● PROBLEM TO WORK ON: Reproduce the material below verbatim, from its beginning through the line containing "will tap(221, 332).", including that line.

● RAW DATA:

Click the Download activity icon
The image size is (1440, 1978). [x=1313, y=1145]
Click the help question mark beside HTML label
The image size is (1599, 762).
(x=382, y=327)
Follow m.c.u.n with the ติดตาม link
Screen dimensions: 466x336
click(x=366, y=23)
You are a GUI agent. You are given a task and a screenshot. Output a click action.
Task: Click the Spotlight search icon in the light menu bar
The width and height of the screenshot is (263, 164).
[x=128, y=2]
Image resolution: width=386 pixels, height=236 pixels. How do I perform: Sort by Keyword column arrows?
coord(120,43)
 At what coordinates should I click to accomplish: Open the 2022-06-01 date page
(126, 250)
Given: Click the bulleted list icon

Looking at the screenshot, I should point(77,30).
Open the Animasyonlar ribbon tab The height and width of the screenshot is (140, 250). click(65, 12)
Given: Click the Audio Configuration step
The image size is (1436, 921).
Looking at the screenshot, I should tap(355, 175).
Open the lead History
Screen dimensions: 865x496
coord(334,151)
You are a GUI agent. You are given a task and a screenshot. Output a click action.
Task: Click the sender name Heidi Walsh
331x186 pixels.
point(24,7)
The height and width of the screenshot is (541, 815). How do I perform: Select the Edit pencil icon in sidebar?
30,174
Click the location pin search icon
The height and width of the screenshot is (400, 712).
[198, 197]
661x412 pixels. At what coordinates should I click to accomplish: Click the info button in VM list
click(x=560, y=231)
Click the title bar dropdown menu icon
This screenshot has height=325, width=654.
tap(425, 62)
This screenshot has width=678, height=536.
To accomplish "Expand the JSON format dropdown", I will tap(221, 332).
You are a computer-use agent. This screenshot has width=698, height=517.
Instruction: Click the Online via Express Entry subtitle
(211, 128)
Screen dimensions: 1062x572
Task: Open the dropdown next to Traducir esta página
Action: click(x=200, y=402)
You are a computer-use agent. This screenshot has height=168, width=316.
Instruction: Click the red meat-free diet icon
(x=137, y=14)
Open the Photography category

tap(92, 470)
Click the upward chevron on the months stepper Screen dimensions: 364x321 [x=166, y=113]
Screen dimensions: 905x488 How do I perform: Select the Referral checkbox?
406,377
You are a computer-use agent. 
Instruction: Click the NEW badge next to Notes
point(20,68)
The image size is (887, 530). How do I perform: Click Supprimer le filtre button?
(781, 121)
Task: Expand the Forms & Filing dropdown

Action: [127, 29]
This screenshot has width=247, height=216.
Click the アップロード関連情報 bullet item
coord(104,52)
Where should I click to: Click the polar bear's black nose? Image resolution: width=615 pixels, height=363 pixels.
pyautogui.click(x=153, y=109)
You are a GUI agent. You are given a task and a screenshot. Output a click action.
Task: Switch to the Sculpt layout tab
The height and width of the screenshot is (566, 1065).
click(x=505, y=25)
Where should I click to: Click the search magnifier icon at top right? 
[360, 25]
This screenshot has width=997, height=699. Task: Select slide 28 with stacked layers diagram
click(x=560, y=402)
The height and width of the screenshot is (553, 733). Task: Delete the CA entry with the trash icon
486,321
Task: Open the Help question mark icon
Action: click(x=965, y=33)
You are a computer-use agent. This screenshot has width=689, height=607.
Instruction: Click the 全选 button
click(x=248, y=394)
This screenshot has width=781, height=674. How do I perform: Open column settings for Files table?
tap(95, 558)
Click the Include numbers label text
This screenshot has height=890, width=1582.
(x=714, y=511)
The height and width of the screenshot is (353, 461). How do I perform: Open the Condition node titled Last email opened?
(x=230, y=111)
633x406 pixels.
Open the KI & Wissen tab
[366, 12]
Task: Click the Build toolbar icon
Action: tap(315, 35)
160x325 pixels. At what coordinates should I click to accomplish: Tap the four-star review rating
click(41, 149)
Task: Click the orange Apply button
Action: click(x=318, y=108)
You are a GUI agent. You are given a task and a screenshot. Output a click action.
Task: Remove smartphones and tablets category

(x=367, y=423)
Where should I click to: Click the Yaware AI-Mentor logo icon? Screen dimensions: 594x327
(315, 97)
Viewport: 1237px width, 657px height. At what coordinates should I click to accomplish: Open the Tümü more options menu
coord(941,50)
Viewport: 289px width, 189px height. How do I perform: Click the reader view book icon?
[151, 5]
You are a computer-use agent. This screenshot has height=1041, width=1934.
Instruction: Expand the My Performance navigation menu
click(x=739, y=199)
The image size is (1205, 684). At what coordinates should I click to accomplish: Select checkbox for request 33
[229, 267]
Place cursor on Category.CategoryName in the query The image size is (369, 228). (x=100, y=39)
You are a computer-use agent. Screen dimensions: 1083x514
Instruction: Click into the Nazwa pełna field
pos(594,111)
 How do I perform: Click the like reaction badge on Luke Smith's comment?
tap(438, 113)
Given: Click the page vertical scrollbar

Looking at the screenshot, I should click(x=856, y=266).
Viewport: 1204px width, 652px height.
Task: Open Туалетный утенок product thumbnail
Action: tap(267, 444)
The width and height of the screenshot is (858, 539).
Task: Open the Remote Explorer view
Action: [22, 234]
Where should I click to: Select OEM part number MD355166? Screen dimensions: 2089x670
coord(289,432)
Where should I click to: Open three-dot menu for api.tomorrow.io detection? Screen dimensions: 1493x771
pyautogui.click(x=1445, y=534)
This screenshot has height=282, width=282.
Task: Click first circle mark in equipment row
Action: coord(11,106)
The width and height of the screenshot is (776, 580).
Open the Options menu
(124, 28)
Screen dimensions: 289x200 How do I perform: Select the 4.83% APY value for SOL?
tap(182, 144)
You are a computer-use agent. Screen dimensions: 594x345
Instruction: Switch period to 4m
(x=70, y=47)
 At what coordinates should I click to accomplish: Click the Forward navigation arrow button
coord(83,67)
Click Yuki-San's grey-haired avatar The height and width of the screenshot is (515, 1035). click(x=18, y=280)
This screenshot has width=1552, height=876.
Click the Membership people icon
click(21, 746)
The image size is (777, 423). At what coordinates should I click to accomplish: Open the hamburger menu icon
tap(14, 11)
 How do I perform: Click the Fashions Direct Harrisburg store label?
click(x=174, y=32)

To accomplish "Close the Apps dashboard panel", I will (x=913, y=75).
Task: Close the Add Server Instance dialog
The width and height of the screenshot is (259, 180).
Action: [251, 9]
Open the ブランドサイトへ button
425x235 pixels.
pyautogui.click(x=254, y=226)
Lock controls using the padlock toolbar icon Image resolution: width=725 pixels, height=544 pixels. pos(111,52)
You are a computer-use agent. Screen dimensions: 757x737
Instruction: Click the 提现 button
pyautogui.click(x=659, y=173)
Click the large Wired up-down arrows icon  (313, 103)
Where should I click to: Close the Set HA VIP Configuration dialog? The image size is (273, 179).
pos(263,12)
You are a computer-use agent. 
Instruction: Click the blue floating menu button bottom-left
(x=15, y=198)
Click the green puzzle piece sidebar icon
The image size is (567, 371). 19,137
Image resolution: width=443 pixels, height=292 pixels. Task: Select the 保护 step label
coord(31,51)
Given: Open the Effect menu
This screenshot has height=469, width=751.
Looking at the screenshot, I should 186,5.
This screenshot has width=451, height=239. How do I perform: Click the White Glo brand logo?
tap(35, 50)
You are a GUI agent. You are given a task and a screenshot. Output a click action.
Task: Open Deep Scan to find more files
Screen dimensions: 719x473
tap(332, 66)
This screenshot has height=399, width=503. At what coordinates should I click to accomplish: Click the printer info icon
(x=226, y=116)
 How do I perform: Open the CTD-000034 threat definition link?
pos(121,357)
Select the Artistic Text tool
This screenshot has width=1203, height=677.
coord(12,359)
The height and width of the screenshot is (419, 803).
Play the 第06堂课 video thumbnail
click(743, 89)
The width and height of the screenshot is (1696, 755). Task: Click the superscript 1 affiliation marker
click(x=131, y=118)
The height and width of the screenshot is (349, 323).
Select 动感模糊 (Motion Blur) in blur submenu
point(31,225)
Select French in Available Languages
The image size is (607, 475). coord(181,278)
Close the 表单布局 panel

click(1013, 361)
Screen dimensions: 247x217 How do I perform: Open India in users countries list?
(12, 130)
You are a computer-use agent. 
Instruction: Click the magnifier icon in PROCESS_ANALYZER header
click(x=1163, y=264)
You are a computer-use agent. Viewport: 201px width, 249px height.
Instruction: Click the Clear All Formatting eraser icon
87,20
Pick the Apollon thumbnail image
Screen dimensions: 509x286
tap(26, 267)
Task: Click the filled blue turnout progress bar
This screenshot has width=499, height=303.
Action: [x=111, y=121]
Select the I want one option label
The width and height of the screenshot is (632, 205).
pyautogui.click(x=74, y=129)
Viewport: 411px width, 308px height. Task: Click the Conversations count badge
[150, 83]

● RESULT OF THE TASK:
Click the Download activity icon
The image size is (1440, 1978). [x=1313, y=1145]
Click the help question mark beside HTML label
The image size is (1599, 762).
(x=382, y=327)
Follow m.c.u.n with the ติดตาม link
Screen dimensions: 466x336
click(x=366, y=23)
You are a GUI agent. You are given a task and a screenshot. Output a click action.
Task: Click the Spotlight search icon in the light menu bar
The width and height of the screenshot is (263, 164).
[x=128, y=2]
Image resolution: width=386 pixels, height=236 pixels. How do I perform: Sort by Keyword column arrows?
coord(120,43)
 At what coordinates should I click to accomplish: Open the 2022-06-01 date page
(126, 250)
Given: Click the bulleted list icon

Looking at the screenshot, I should point(77,30).
Open the Animasyonlar ribbon tab The height and width of the screenshot is (140, 250). click(65, 12)
Given: Click the Audio Configuration step
The image size is (1436, 921).
Looking at the screenshot, I should tap(355, 175).
Open the lead History
Screen dimensions: 865x496
coord(334,151)
You are a GUI agent. You are given a task and a screenshot. Output a click action.
Task: Click the sender name Heidi Walsh
331x186 pixels.
point(24,7)
The height and width of the screenshot is (541, 815). How do I perform: Select the Edit pencil icon in sidebar?
30,174
Click the location pin search icon
The height and width of the screenshot is (400, 712).
[198, 197]
661x412 pixels. At what coordinates should I click to accomplish: Click the info button in VM list
click(x=560, y=231)
Click the title bar dropdown menu icon
This screenshot has height=325, width=654.
tap(425, 62)
This screenshot has width=678, height=536.
To accomplish "Expand the JSON format dropdown", I will tap(221, 332).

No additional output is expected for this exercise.